### JOB
Reproduce the following data word for word, starting at the line that contains "At what coordinates should I click to accomplish: Click the fxI" and stopping after the line that contains "point(621,503)".

═══ DATA SHOWN

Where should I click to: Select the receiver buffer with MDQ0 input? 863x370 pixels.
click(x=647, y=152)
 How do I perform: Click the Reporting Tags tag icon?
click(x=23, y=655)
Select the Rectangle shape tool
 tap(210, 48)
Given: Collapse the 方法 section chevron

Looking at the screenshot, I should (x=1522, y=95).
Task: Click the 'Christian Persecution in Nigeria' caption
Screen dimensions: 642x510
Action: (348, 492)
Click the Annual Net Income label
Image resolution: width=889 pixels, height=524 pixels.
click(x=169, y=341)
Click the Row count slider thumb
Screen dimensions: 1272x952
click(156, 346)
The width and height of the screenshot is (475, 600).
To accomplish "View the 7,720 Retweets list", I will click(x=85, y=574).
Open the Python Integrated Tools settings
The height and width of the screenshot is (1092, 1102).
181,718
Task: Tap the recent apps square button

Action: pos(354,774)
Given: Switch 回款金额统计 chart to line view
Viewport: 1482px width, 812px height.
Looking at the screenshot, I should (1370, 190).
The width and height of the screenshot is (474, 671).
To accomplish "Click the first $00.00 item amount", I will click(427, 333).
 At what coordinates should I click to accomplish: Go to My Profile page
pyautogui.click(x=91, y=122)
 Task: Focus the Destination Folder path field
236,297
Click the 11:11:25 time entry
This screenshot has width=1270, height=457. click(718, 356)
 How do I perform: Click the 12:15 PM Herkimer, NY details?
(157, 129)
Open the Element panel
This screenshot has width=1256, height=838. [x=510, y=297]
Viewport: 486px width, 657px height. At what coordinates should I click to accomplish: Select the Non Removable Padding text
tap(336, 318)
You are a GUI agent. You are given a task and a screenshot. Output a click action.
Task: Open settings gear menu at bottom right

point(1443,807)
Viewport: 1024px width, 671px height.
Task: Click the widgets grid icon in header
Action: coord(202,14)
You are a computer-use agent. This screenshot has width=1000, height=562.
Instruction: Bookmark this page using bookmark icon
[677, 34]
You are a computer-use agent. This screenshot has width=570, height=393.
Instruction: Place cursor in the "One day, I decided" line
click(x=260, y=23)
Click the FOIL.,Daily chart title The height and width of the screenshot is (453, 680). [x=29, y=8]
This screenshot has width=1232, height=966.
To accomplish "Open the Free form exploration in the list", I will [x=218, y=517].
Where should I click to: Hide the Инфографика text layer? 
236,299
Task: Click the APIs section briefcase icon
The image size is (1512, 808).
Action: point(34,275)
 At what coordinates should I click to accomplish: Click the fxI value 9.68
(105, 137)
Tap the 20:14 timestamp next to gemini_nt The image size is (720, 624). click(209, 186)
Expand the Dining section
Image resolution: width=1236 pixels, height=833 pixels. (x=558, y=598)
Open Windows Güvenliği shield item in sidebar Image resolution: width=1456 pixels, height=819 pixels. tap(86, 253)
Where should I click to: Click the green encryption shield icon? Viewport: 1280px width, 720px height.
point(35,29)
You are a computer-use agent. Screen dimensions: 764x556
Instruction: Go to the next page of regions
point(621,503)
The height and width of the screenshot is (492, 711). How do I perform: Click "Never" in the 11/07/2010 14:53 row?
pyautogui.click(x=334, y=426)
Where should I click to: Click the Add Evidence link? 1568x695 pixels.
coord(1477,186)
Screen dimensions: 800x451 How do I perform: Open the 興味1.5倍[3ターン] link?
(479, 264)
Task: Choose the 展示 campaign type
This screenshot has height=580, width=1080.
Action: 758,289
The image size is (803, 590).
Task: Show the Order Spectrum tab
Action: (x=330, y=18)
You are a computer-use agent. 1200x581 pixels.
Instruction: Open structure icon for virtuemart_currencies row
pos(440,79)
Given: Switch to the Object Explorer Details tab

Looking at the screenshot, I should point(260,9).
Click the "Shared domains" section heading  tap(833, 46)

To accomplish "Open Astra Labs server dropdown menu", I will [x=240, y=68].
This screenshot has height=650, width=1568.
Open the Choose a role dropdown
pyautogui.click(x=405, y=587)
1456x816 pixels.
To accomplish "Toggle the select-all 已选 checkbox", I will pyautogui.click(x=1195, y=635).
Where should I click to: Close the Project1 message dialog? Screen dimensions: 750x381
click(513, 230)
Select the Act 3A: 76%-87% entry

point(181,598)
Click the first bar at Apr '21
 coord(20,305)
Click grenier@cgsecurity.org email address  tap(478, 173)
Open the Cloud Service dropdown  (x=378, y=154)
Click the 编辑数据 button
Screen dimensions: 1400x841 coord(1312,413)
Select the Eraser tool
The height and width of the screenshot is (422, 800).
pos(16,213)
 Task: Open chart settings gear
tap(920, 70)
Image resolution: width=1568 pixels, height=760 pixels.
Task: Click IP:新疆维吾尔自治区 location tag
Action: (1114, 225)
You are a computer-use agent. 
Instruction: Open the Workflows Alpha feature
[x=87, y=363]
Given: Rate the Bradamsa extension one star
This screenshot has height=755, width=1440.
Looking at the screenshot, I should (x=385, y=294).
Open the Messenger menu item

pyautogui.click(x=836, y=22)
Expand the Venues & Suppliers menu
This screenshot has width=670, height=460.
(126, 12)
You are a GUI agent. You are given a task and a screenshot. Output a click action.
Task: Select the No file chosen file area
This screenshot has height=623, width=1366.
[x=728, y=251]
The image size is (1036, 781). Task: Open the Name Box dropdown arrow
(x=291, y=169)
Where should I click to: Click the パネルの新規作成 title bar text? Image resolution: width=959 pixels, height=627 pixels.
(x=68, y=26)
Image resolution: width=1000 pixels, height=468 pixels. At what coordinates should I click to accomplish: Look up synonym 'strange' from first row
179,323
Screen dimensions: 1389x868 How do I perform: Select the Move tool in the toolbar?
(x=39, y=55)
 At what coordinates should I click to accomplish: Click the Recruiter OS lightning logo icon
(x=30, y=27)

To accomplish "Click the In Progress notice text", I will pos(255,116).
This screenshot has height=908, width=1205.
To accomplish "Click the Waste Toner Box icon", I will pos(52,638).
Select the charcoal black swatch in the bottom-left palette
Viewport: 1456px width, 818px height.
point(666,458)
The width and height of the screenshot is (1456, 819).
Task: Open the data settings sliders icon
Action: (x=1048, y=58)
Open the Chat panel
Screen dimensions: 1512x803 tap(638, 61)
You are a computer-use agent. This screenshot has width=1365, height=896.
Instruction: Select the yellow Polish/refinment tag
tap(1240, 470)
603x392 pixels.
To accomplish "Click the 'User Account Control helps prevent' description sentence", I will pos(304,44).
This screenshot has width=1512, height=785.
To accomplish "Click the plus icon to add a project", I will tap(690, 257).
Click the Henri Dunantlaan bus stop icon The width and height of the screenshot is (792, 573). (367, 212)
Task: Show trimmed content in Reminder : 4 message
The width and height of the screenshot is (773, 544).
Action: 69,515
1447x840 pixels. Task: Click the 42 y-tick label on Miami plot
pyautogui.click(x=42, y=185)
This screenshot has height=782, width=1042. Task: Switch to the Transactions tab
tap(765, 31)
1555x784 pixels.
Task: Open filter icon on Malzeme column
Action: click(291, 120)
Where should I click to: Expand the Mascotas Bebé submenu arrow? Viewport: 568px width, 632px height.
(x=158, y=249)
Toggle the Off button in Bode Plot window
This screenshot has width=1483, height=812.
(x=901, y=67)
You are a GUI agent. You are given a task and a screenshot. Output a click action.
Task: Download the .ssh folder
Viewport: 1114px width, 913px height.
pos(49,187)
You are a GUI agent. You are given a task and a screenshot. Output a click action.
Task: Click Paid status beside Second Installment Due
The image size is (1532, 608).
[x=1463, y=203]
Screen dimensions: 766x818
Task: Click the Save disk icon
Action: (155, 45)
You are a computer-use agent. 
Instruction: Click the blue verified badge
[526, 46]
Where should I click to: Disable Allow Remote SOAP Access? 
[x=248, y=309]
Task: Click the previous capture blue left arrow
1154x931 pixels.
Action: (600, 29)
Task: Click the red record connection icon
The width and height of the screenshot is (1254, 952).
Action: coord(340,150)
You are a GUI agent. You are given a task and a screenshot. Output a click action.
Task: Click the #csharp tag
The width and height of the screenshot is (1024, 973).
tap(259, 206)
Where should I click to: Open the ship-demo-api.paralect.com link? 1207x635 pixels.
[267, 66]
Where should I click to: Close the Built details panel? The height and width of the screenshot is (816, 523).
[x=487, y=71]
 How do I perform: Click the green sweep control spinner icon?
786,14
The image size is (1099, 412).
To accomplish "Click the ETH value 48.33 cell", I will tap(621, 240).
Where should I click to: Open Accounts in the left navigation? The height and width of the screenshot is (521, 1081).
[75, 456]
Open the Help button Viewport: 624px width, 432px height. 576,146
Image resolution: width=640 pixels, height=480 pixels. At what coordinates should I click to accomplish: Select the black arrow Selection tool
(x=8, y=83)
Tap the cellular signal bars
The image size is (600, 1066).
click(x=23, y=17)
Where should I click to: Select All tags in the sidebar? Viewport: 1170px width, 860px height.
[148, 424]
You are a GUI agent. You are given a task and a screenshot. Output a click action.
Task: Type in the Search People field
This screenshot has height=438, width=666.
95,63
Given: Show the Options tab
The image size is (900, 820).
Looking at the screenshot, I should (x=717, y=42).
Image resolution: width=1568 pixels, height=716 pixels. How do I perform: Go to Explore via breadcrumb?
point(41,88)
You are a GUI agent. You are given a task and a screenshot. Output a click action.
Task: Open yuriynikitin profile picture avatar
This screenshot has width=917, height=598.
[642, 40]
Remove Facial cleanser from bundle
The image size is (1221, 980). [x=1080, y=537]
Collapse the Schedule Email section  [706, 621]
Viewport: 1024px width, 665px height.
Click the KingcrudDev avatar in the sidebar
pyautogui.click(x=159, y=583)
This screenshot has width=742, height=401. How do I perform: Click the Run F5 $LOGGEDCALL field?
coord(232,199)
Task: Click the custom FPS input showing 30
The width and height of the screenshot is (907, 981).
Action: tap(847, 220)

══════

### FINAL RESULT
 At what coordinates should I click to accomplish: Click the fxI value 9.68
(105, 137)
Tap the 20:14 timestamp next to gemini_nt The image size is (720, 624). click(209, 186)
Expand the Dining section
Image resolution: width=1236 pixels, height=833 pixels. (x=558, y=598)
Open Windows Güvenliği shield item in sidebar Image resolution: width=1456 pixels, height=819 pixels. tap(86, 253)
Where should I click to: Click the green encryption shield icon? Viewport: 1280px width, 720px height.
point(35,29)
You are a computer-use agent. Screen dimensions: 764x556
Instruction: Go to the next page of regions
point(621,503)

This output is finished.